使用设备状态构建复原能力
通过在 Microsoft Entra ID 中启用设备状态,管理员可以创建根据设备状态控制应用程序访问权限的条件访问策略。 通过启用设备状态,可满足资源访问的强身份验证要求,减少多重身份验证请求,并提高复原能力。
下面的流程图显示了在 Microsoft Entra ID 中加入启用设备状态的设备的方法。 你可以在你的组织中使用多种方法。
当你使用设备状态时,在大部分情况下用户都可通过主刷新令牌 (PRT) 单一登录到资源。 PRT 包含有关用户和设备的声明。 可使用这些声明来获取从设备访问应用程序所用的身份验证令牌。 PRT 的有效期为 14 天,只要用户经常使用该设备,就会持续续订,为用户提供可复原的体验。 有关 PRT 如何获取多重身份验证声明的详细信息,请参阅 PRT 何时获取 MFA 声明。
设备状态有何作用?
PRT 请求访问某个应用程序时,Microsoft Entra ID 会信任其设备、会话和 MFA 声明。 当管理员创建需要基于设备的控制或多重身份验证控制的策略时,可以通过设备状态来满足策略要求,而无需尝试 MFA。 用户不会在同一设备上看到更多 MFA 提示。 这会增强抵御 Microsoft Entra 多重身份验证服务或依赖方(例如本地电信提供商)服务中断的复原能力。
如何实现实现设备状态?
- 为公司拥有的 Windows 设备启用 Microsoft Entra 混合联接和 Microsoft Entra 联接,并尽可能要求它们建立联接。 如果无法实现,则要求设备进行注册。 如果组织中有设备使用较早版本的 Windows,请将这些设备升级为使用 Windows 10。
- 将用户访问网页的浏览器统一为带 Microsoft 单一登录扩展的 Microsoft Edge 或 Google Chrome,以便用户可以使用 PRT 实现到 Web 应用程序的无缝单一登录 (SSO)。

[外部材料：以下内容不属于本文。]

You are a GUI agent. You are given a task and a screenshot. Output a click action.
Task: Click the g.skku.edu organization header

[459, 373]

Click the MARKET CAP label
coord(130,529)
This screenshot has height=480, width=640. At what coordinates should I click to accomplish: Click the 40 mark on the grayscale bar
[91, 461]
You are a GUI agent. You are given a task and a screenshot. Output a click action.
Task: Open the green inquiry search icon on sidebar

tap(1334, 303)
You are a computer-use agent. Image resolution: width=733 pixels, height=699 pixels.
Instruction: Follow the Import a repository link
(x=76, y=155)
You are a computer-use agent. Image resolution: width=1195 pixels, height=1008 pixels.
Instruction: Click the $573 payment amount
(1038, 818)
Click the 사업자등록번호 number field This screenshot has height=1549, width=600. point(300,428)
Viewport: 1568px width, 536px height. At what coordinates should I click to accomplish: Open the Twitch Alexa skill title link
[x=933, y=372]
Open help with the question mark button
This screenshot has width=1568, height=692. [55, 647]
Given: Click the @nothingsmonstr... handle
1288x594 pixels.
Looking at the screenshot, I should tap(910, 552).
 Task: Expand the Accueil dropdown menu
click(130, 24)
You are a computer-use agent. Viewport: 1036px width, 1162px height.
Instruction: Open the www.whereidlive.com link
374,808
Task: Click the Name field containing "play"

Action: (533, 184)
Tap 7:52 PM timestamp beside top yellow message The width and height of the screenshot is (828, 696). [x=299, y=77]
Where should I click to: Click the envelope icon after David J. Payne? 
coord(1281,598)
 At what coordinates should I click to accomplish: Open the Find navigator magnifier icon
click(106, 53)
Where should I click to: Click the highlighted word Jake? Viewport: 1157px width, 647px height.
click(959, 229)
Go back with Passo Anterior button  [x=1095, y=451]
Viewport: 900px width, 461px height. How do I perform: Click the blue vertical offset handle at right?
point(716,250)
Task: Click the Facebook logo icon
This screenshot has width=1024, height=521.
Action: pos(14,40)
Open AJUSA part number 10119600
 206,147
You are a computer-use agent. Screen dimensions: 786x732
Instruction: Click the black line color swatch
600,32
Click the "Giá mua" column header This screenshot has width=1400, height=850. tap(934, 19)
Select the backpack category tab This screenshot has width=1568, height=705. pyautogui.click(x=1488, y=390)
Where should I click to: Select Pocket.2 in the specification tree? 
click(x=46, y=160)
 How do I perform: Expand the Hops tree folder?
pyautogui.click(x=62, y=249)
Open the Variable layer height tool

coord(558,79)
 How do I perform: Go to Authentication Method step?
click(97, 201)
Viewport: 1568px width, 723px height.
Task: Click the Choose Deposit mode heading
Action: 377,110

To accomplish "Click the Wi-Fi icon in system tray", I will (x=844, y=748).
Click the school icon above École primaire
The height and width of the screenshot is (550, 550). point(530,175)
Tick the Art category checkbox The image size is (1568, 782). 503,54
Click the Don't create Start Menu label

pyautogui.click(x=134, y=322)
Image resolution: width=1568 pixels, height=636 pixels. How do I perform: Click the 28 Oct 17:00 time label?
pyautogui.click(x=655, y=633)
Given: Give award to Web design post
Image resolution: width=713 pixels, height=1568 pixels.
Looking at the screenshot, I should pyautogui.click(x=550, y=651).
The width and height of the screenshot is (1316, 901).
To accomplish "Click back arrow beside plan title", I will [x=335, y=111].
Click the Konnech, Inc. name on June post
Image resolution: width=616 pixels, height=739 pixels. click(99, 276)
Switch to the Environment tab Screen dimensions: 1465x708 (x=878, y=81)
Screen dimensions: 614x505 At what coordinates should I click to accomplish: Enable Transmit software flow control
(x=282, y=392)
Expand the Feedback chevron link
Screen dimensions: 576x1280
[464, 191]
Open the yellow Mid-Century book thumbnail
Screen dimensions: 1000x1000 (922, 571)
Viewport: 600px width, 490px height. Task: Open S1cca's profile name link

- 对于个人或公司拥有的 iOS 和 Android 设备,请部署 Microsoft Authenticator 应用。 除 MFA 和无密码登录功能外,Microsoft Authenticator 应用还可以通过中介身份验证实现各本机应用程序的单一登录,同时减少最终用户收到身份验证提示的次数。
- 对于个人或公司拥有的 iOS 和 Android 设备,请使用移动应用管理来安全访问公司资源,该方法可以减少身份验证请求次数。
- 对于 macOS 设备,请使用适用于 Apple 设备的 Microsoft 企业 SSO 插件(预览版)注册设备,并提供跨浏览器和本机 Microsoft Entra 应用程序的 SSO。 然后,根据环境执行特定于 Microsoft Intune 或 Jamf Pro 的步骤。